9. Per contra, learned Senior counsel for the plaintiffs has argued
that the LRs of the defendant have not led any evidence on the file to
substantiate the factum of the suit land being ancestral in nature. He has
also argued that the execution of agreement Exhibit P-2 stood duly proved
in view of the testimonies of PW2 to PW4 and thus, the same is a genuine
document and the plaintiffs had not misrepresented any facts before the
defendant to procure his signatures on the same. He has further argued that
the above-mentioned reduced rate of the sale consideration, in itself, could
not be a valid ground to assail the validity and genuineness of the said
agreement and moreover, it was the defendant himself who had been
seeking extension of the date stipulated for the execution and registration
of the sale-deed as he intended to get the said bank loan waived off and on
the said agreed extended date, i.e 26.06.2009, the plaintiffs appeared before
the concerned Sub-Registrar along-with the Pay Orders worth Rs.95 lac
and the amount of the balance sale consideration in cash but the defendant
7 of 20
failed to turn up there and then, the plaintiffs submitted their affidavit
Exhibit P-5 to the said Authority for marking their presence and therefore,
it did not lie in the mouth of the LRs of the defendant to assert that the said
agreement/contract was contingent and was no more legally enforceable on
account of the non-repayment of the said bank loan by the plaintiffs or that
they (plaintiffs) had not been ready and willing to perform their part and it
being so, the impugned judgments and decrees are perfectly legal.
10. As regards the first contention as raised qua the suit land being
ancestral in nature, the same is devoid of any merit because except the oral
and self-serving depositions as made by DW1 Satwant Kaur in her affidavit
Exhibit DW1/A to this effect, the LRs of the defendant have not adduced
any other cogent evidence on the file to prove the afore-said plea. They
could have produced the relevant revenue record/Excerpt in their evidence
to establish this fact and the same could have been easily available to them
but they have failed to do so, for the reasons best known to them. In these
circumstances, an adverse inference has to be drawn against them to the
effect that if so produced, the said record would not have supported their
above-discussed version. Further, even if for the sake of arguments, it is
presumed that the suit land was ancestral property in the hands of the
defendant, even then the fact remains that in agreement Exhibit P-2, it has
categorically been mentioned that a loan of Rs.50 lac had been raised
against the said land and this fact, in itself, makes it crystal clear that the
defendant must be in the need of funds for the repayment of the said loan.

§ **DATASET SECTION**
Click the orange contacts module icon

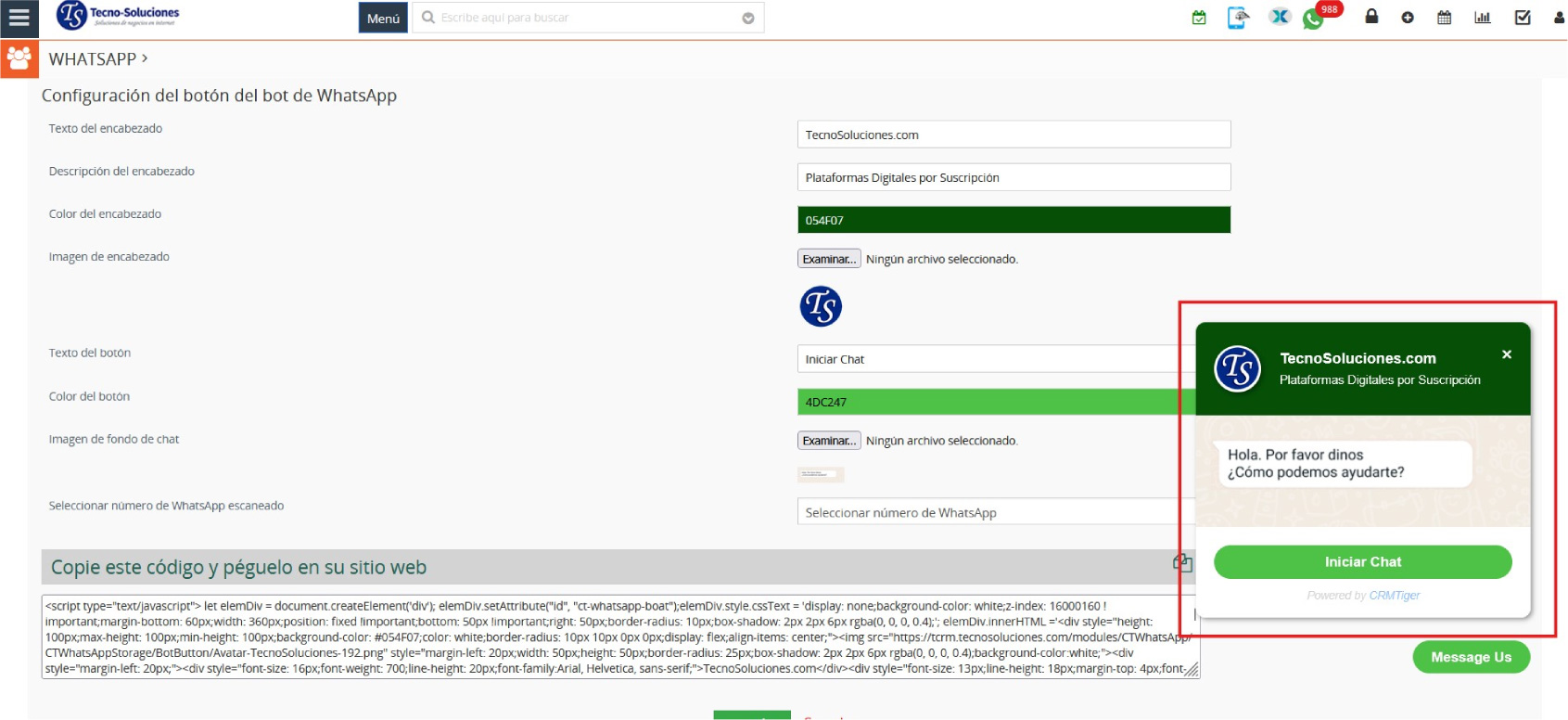coord(19,58)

§ **PARTS OF THE EXERCISE**
1 > In the court judgment above the listing, on what date did the plaintiffs appear before the Sub-Registrar?
2 > Proceed with the court judgment on the suit land from its final sentence, in the same formal legal style.

§ **RESPONSES TO THE TASKS**
1 > 26.06.2009

2 >
11. So far as the second contention regarding agreement Exhibit
8 of 20
P-2 being a forged and fabricated document and qua the plaintiffs having
obtained the signatures of the defendant thereon by misrepresenting the
facts to him, is concerned, the same is also bereft of any force because a
perusal of this agreement reveals that a note dated 17.04.2009, i.e Exhibit
P-3, has been written overleaf Page No.2 thereof, regarding the date of the
execution of the sale-deed having been mutually agreed between the parties
to be extended to 20.06.2009 and then, another note dated 19.06.2009, i.e
Exhibit P-4, has been scribed overleaf Page No.3 of this agreement wherein
it has specifically been mentioned that the vendor, i.e the defendant, had to
go to Chandigarh for seeking the waiver of the loan, as raised by him from
the Co-operative Bank Limited, Karnal and therefore, the said date was
being further extended to 26.06.2009. Both these notes and the agreement
had been duly attested by the witnesses and one of such witnesses named
Akashdeep appeared as PW2 and made depositions regarding the same.
The Notary Public named Jai Parkash also stepped into the witness-box as
PW3 and deposed regarding his having notarized agreement Exhibit P-2
and having made an entry qua the same in his register and PW4 Virender
Kumar Bakshi also categorically stated that the stamp-papers, as used for
scribing agreements Exhibits P-1 and P-2, had been sold by him to the
defendant. The LRs of the defendant could have got the admitted signatures
of the defendant compared with his (defendant's) signatures appearing on
Exhibits P-2, P-3 & P-4, by the hand-writing expert whose report and
testimony could have clinched the entire dispute between the parties over
the said issue but however, they have failed to examine any such expert as
9 of 20
their witness for the said purpose.
12. Further, it is well settled that the plea/allegation regarding the
misrepresentation of facts is required to be specifically pleaded and proved.
However, except the bald depositions as made by the afore-named DW1 in
her said affidavit in this regard, the LRs of the defendant have not produced
any other convincing evidence on the file to substantiate their said plea/
allegation and rather, in para No.3 of his written statement, the defendant
had simply stated that the plaintiffs 'might have' procured his signature on
the said agreement (Exhibit P-2) at the time of the execution of agreement
to sell dated 12.09.2008, i.e Exhibit P-1 and thus, the above-mentioned
plea/allegation is quite ambiguous and it being so, the depositions made by
the said DW1 in respect thereof, do not inspire any confidence. Moreover,
it is also necessary to point it out here that as discussed earlier, the
signatures of the defendant also appeared on both the afore-said notes, i.e
Exhibits P-3 and P-4, besides agreement Exhibit P-2.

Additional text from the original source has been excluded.